Analogy: The Store Rush
Before we touch anything technical, let me paint you a picture.
A popular electronics store announces a massive sale - everything 70% off, starting at 10:00 AM sharp. By 9:59 AM, 2,000 people are pressed against the glass doors. The guard unlocks them at exactly 10:00:00.
What happens? Everyone rushes in at once. The billing counters - designed for maybe 50 customers at a time - are instantly overwhelmed. Staff can’t help anyone. Payment systems crawl. Some people give up and leave. The whole experience collapses. Not because the store was bad. Because the entire load arrived in the same second.
Now map that to your system:
| Store analogy | System reality |
|---|---|
| The store | Your database |
| Billing counters | DB connection pool |
| Customers | Concurrent requests |
| Guard opening the door | Your cache TTL expiring |
That’s the thundering herd. Not too much traffic - too much traffic arriving at the exact same moment, with nothing to absorb it.
What This Looks Like in a Real System
Most web apps follow this architecture:
User → App Server → Cache (Redis) → Database (PostgreSQL)
The cache is the middleman. It holds frequently-read data so the database barely gets touched. Here’s the happy path:
sequenceDiagram
participant U as User
participant App as App Server
participant C as Cache (Redis)
participant DB as Database
U->>App: GET /match/ind-pak/score
App->>C: GET match:score
C-->>App: ✅ HIT - returned in ~1ms
App-->>U: Response. DB never touched.
Clean. Whether there are 100 users or 10 million - if the cache holds, the database barely notices.

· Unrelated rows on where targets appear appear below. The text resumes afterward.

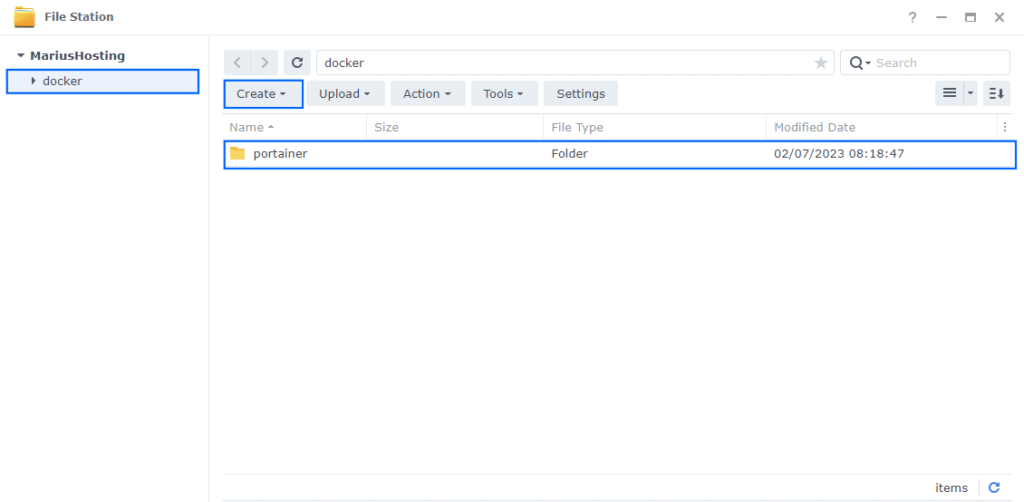This screenshot has height=502, width=1024.
Task: Click the refresh icon in status bar
Action: click(x=994, y=488)
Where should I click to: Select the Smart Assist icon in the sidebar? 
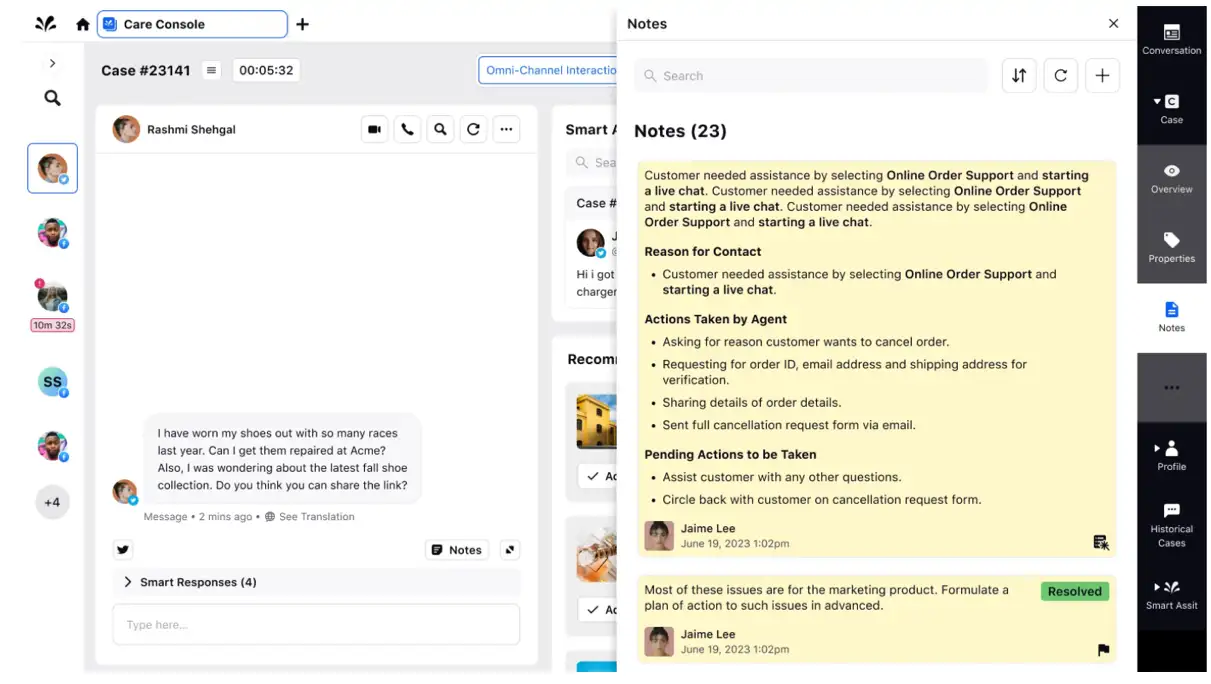1171,592
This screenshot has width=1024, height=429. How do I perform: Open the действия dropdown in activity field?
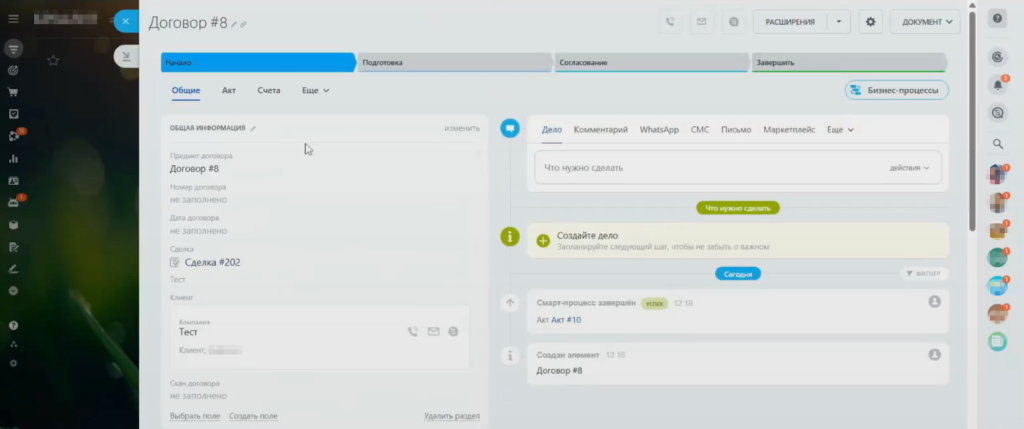[x=915, y=167]
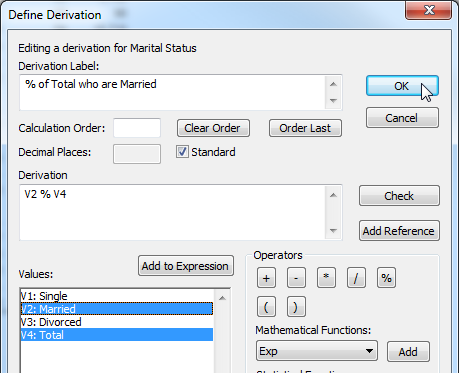Add a closing parenthesis to expression
459x373 pixels.
click(296, 307)
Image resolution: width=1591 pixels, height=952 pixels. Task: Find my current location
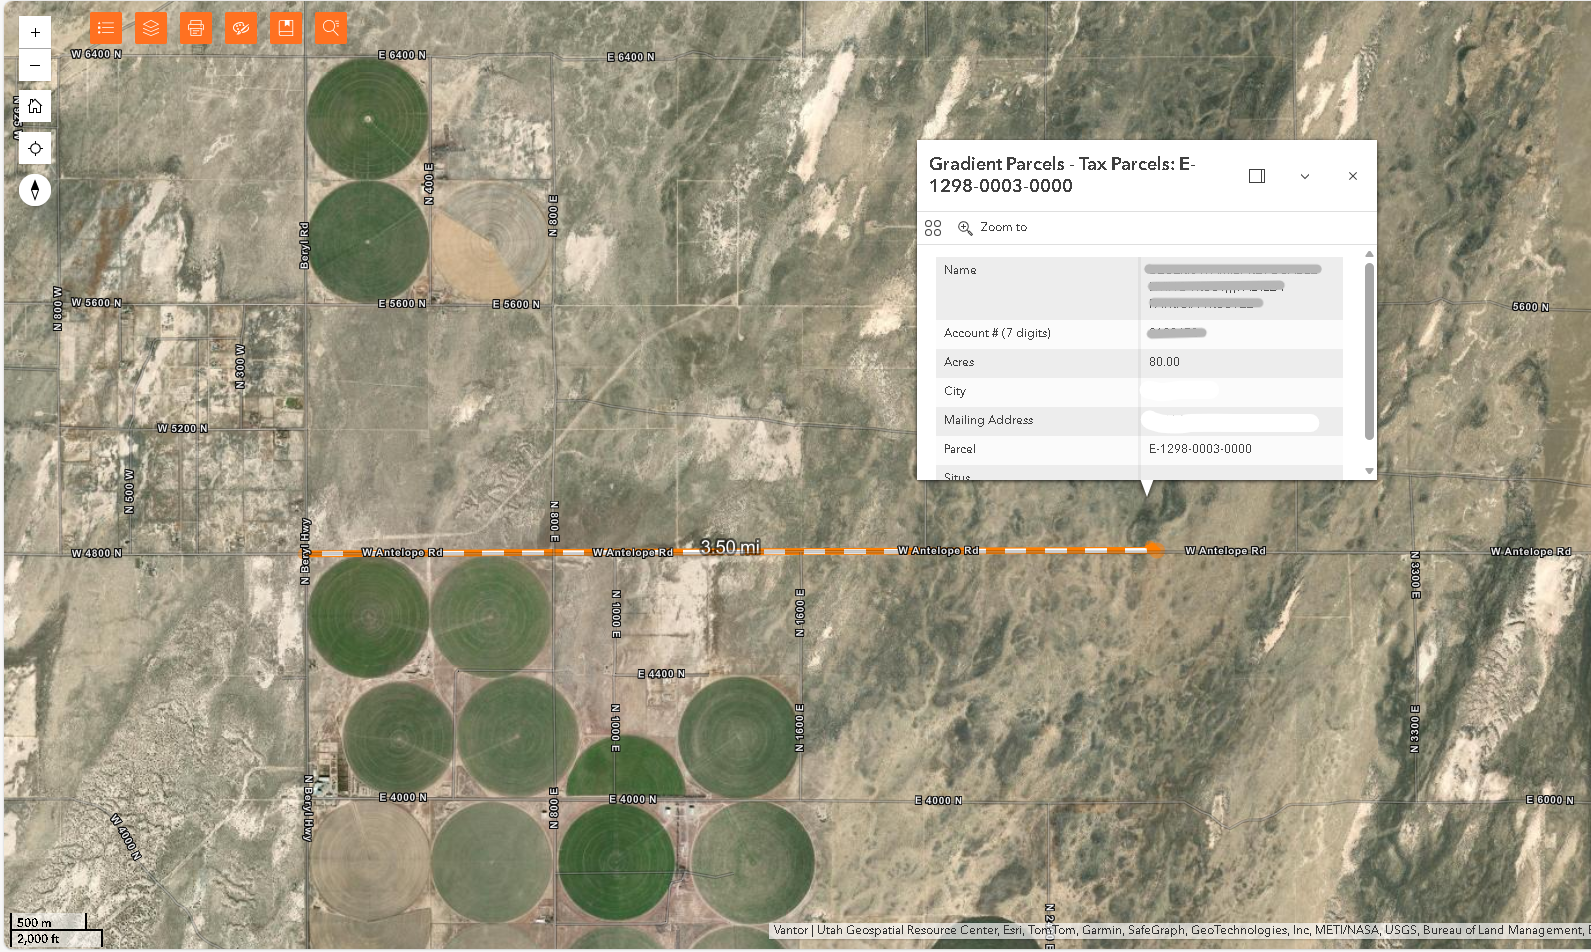click(35, 148)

Now here’s what happens when that cache key expires under high traffic:
sequenceDiagram
participant U1 as User 1
participant U2 as User 2
participant UN as User N (thousands)
participant App as App Servers
participant C as Cache (Redis)
participant DB as Database
Note over C: ⏰ TTL expires - key deleted
U1->>App: GET /match/score
U2->>App: GET /match/score
UN->>App: GET /match/score
App->>C: GET match:score
C-->>App: ❌ MISS
App->>C: GET match:score
C-->>App: ❌ MISS
App->>C: GET match:score
C-->>App: ❌ MISS
Note over App: Every server. Every request. All miss simultaneously.

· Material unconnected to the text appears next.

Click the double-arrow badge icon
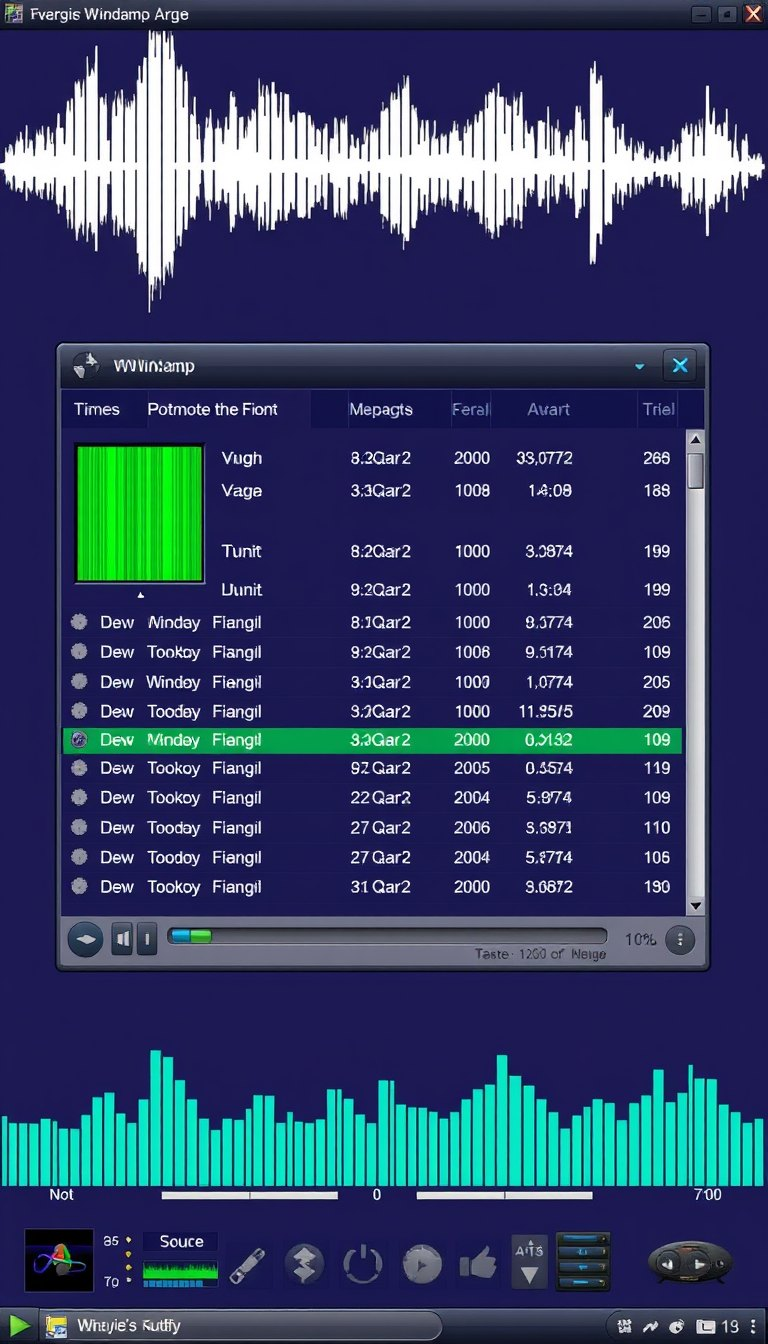 pos(305,1264)
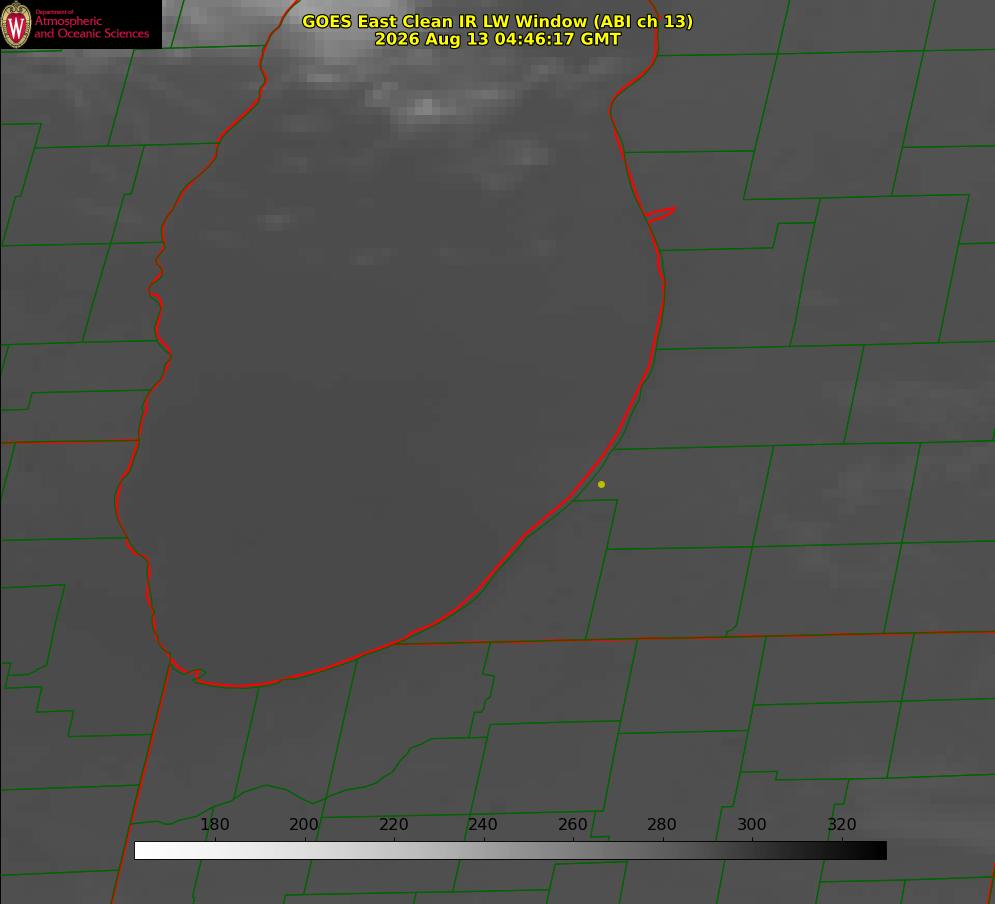Click the 220 colorbar tick label
This screenshot has width=995, height=904.
point(393,824)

par All servers hit DB at the same time
App->>DB: SELECT score FROM matches...
and
App->>DB: SELECT score FROM matches...
and
App->>DB: SELECT score FROM matches...
end
Note over DB: 💀 Connection pool full. CPU at 100%.<br/>Timeouts begin. Errors cascade.
DB-->>App: ERROR: too many connections
App-->>U1: 503 Service Unavailable
App-->>U2: 503 Service Unavailable
App-->>UN: 503 Service Unavailable
Thousands of requests - all for the exact same data - hammer the database simultaneously. The DB, built to handle a few hundred queries per second comfortably, gets thousands in a single instant. It buckles.
Normal Spike vs. Thundering Herd
This is the distinction engineers miss most often. Both look like “elevated traffic” on a dashboard. They are completely different problems.
xychart-beta
title "DB Queries/sec: Normal Traffic Spike vs Thundering Herd"
x-axis ["-5m", "-4m", "-3m", "-2m", "-1m", "0s", "+1m", "+2m", "+3m"]
y-axis "DB Queries/sec" 0 --> 100000
line "Normal Traffic Spike" [1000, 2000, 6000, 15000, 28000, 36000, 30000, 18000, 8000]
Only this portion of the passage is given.